The Centers for Disease Control and Prevention (CDC) found 6% of infants with an infected mother developed birth defects compared to 0.3% of those whose mothers were not infected.
“These data demonstrate the critical contribution of population-based birth defects surveillance to understanding the impact of Zika virus infection during pregnancy,” researchers said in the study published Thursday in the Morbidity and Mortality Weekly Report.
The CDC compared data from 2013-’14 (before Zika’s introduction in the U.S.) from Massachusetts, North Carolina and Georgia to 2016 data from the U.S. Zika Pregnancy Registry. In the pre-Zika period, 747 infants and fetuses had at least one of the birth defects that have been linked to the virus (2.86 per 1,000). Among those with Zika-infected mothers last year, 26 of 442 (58.5 per 1,000) had birth defects. The rate for the pre-Zika period is for live births while the rate for 2016 represents completed pregnancies.
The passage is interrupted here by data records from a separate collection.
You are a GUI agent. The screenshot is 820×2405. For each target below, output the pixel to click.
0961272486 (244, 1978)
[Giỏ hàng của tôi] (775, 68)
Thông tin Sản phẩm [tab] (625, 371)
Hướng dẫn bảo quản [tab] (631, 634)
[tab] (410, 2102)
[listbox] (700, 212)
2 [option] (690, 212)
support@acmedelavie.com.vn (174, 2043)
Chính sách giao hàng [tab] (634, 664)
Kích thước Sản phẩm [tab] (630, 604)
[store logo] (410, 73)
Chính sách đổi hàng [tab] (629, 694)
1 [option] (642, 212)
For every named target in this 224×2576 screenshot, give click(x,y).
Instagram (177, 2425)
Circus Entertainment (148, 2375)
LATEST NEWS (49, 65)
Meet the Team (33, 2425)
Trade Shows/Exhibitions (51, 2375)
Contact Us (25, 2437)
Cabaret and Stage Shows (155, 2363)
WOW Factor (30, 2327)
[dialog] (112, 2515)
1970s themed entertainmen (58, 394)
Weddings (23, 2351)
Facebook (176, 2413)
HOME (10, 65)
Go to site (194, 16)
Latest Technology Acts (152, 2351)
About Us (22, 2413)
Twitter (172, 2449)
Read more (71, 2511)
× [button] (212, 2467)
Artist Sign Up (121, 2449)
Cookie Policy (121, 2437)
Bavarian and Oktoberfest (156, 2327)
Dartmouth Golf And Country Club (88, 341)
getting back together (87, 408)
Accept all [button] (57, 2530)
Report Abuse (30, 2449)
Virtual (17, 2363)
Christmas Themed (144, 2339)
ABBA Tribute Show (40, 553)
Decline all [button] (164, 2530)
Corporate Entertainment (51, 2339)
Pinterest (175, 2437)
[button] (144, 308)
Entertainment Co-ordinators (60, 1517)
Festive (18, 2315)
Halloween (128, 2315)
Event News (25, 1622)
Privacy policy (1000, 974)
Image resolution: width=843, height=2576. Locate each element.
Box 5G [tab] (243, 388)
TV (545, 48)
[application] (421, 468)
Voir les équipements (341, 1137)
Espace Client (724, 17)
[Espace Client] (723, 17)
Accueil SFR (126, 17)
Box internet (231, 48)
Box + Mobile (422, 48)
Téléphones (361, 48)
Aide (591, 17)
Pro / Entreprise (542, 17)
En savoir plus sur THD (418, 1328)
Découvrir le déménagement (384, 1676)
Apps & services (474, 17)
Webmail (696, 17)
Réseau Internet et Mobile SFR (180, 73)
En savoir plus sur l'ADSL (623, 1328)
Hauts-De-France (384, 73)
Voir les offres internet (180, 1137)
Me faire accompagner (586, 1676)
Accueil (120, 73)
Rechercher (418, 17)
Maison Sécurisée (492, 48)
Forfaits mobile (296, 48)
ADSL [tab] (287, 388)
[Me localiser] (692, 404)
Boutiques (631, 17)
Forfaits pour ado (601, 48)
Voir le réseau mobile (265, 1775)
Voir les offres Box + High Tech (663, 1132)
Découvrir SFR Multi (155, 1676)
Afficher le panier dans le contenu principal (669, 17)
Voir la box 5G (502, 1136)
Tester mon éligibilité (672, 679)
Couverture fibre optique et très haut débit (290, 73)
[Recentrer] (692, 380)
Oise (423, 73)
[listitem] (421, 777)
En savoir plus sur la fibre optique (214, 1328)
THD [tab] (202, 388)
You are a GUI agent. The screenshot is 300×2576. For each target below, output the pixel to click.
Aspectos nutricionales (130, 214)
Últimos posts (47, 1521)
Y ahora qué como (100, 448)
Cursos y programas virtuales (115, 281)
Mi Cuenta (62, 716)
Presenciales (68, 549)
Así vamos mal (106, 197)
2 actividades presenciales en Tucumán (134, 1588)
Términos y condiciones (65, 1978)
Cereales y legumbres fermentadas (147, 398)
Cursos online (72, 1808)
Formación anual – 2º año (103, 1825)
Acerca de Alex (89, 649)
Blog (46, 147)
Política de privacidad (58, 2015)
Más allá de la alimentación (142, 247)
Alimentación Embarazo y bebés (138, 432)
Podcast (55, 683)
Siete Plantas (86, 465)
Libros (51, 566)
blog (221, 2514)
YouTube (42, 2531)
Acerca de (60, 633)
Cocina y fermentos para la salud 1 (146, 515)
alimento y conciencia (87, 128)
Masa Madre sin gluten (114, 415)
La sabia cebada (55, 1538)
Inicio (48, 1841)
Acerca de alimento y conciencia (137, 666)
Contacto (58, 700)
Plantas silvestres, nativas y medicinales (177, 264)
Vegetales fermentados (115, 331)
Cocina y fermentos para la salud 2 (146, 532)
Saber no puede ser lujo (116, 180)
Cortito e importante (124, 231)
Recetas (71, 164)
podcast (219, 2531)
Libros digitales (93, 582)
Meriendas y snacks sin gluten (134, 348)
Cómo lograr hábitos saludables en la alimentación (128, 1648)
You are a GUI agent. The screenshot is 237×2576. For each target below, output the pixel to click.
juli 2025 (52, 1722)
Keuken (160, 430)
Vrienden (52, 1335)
Brain abnormalities and microcephaly were most common in both groups and were 33 times higher in those whose mother was infected. Other birth defects included neural tube defects, eye abnormalities and other consequences of central nervous system dysfunction like joint contractures.
Pregnant women should avoid travel to areas with Zika and protect themselves from mosquito bites and sexual transmission of Zika, according to the CDC.
Pediatricians should report suspected congenital Zika cases to their state, local, tribal or territorial health officials and provide clinical information to the U.S. Zika Pregnancy Registry or Puerto Rico Zika Active Pregnancy Surveillance System so the CDC can monitor outcomes and adjust recommendations accordingly.